O Ac. do STJ de 08.03.2023, proc. 17436/20.3T8LSB.L1.S1 incide sobre a justa causa de despedimento fundamentada na violação do dever de lealdade e obediência em sede laboral.
No seguimento de uma trabalhadora, com especial posição na empresa, designadamente, Diretora Comercial e de Marketing, decidir, por conta própria, sem o aval da “loja mãe”, conceder descontos de 50% aos seus clientes, o STJ veio consagrar tal atitude como violadora dos deveres de lealdade e obediência à empregadora, e consequentemente, justificativa de despedimento com justa causa.
De acordo com o artigo 128.º, n.º 1, alínea f) do Código do Trabalho, o trabalhador deve guardar lealdade à empregadora, à semelhança do dever de obediência previsto no mesmo preceito, na alínea e). A imposição de deveres de lealdade à empregadora impede que o trabalhador adote comportamentos suscetíveis de pôr em causa os interesses do primeiro. Embora o dever de lealdade do trabalhador assuma um caráter genérico no âmbito laboral, pode ter-se associado a uma dimensão subjetiva (confiança depositada e mantida pela empregadora no trabalhador), e numa dimensão objetiva (princípio da boa-fé). Efetivamente, poderá desdobrar-se em modalidades, entre elas a obrigação de não concorrência e a reserva de sigilo profissional.
À semelhança da decisão do Acórdão do STJ supra citado, de facto, existiu justa causa de despedimento, nos moldes do artigo 351.º/1 do Código de Trabalho, uma vez que a ação ilícita, grave e culposa é imputável à trabalhadora, resultando na impossibilidade prática e imediata da subsistência da relação laboral.
Efetivamente, a trabalhadora tirou proveito da sua posição hierárquica para fins próprios, causando prejuízos à empresa, refletindo não só quebras de confiança como desobediência. O fator de confiança é muito relevante, como tem afirmado a jurisprudência, sobretudo numa relação de vínculo laboral.
Além disso, releva o facto de a trabalhadora conceder descontos que atingiram os 50%, valor este que, como refere o Acórdão, “não se pode considerar como insignificante”, verificando-se o comportamento culposo e grave, uma vez que a trabalhadora não poderia afirmar não ter conhecimento da potencialidade lesiva da sua ação contraproducente e adversa.
Os deveres postos em causa por parte da trabalhadora, assumem um alcance muito maior do que o mero dever de sigilo e de não concorrência, sendo que, de acordo com a doutrina e jurisprudência o dever de lealdade comporta uma dimensão ampla, onde o dever de cumprir o contrato de boa-fé aumenta consoante os trabalhadores ocupem cargos de responsabilidade na gestão financeira da empresa.

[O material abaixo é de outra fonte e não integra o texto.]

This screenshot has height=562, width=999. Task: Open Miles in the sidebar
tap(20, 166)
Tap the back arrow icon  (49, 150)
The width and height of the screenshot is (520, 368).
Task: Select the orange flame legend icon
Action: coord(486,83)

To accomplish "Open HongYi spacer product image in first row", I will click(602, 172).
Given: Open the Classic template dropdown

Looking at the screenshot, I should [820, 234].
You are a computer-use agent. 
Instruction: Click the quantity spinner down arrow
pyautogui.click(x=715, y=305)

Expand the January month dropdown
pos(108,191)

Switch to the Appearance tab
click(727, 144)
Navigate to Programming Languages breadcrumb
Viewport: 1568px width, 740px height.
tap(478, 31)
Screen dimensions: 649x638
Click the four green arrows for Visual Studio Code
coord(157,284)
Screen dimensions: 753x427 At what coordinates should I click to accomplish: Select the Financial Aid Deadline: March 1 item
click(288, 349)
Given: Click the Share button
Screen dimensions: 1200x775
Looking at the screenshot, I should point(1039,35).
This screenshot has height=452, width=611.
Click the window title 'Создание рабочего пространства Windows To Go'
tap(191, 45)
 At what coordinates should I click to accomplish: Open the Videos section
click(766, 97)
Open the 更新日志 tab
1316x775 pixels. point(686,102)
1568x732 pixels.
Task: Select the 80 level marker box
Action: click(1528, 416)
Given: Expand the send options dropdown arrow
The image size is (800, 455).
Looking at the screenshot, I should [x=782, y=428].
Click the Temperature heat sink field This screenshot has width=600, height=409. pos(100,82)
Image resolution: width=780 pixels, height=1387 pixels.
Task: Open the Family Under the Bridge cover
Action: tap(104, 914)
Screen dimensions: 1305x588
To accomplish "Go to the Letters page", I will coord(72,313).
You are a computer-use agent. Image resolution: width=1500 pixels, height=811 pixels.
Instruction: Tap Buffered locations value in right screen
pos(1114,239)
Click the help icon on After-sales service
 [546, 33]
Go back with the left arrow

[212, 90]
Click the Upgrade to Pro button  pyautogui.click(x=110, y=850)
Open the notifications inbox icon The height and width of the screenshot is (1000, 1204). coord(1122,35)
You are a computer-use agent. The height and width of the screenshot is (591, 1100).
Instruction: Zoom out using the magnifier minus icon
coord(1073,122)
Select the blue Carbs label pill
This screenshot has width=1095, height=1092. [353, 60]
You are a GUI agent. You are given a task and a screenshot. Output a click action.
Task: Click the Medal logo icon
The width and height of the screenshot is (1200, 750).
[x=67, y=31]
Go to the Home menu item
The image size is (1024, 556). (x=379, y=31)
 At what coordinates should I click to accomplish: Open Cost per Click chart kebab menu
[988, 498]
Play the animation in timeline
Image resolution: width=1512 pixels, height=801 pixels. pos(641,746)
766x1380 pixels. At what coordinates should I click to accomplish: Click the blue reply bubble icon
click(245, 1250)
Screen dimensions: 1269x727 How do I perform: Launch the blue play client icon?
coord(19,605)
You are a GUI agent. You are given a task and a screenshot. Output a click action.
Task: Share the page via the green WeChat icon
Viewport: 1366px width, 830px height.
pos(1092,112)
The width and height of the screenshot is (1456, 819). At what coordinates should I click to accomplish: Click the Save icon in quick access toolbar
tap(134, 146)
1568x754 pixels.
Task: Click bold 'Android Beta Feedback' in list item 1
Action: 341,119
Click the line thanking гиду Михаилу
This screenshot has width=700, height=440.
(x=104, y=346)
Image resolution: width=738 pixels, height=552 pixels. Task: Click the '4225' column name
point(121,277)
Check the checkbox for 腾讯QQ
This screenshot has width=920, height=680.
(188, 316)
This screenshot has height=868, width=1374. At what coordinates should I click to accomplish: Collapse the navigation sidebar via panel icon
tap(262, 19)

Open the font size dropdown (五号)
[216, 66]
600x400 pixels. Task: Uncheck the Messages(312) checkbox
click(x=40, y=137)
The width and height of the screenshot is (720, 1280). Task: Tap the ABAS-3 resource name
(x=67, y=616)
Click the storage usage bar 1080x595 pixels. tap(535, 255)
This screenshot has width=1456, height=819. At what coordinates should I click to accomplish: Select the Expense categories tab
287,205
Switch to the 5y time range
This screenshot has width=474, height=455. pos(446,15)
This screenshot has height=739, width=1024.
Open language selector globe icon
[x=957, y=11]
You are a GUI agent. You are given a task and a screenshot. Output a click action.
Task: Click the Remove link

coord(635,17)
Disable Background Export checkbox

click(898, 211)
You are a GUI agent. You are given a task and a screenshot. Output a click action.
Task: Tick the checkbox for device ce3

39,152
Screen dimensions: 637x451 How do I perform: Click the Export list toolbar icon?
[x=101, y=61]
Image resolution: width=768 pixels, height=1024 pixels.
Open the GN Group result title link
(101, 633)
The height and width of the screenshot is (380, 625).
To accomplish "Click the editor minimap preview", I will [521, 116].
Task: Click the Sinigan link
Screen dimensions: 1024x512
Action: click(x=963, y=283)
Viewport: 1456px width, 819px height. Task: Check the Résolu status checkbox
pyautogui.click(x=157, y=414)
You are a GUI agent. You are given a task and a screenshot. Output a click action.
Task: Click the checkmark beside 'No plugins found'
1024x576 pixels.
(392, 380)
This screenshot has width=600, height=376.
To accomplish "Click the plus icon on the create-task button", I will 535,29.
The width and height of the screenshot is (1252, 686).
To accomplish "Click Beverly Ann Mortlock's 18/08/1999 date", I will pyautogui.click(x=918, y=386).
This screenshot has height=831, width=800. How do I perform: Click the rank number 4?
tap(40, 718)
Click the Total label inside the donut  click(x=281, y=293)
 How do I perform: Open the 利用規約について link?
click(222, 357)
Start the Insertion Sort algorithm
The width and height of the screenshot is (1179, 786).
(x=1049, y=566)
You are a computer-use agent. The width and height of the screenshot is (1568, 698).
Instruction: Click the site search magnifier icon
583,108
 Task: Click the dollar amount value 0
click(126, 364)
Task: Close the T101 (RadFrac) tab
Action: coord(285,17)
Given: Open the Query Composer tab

De certa forma, o dever de honestidade reflete uma obrigação de abstenção de qualquer ação que possa lesar a empresa, nomeadamente colocando em causa a relação de confiança e as relações entre o trabalhador e empregadora.
Posto isto, parece certo concluir que a violação de deveres implícitos de lealdade e obediência possa constituir justa causa de despedimento quando resultem efeitos nefastos para a empregadora, sobretudo quando a conduta do trabalhador foi realizada sem prévia autorização e por alguém com cargo destacado, a quem seria de esperar especial zelo e diligência.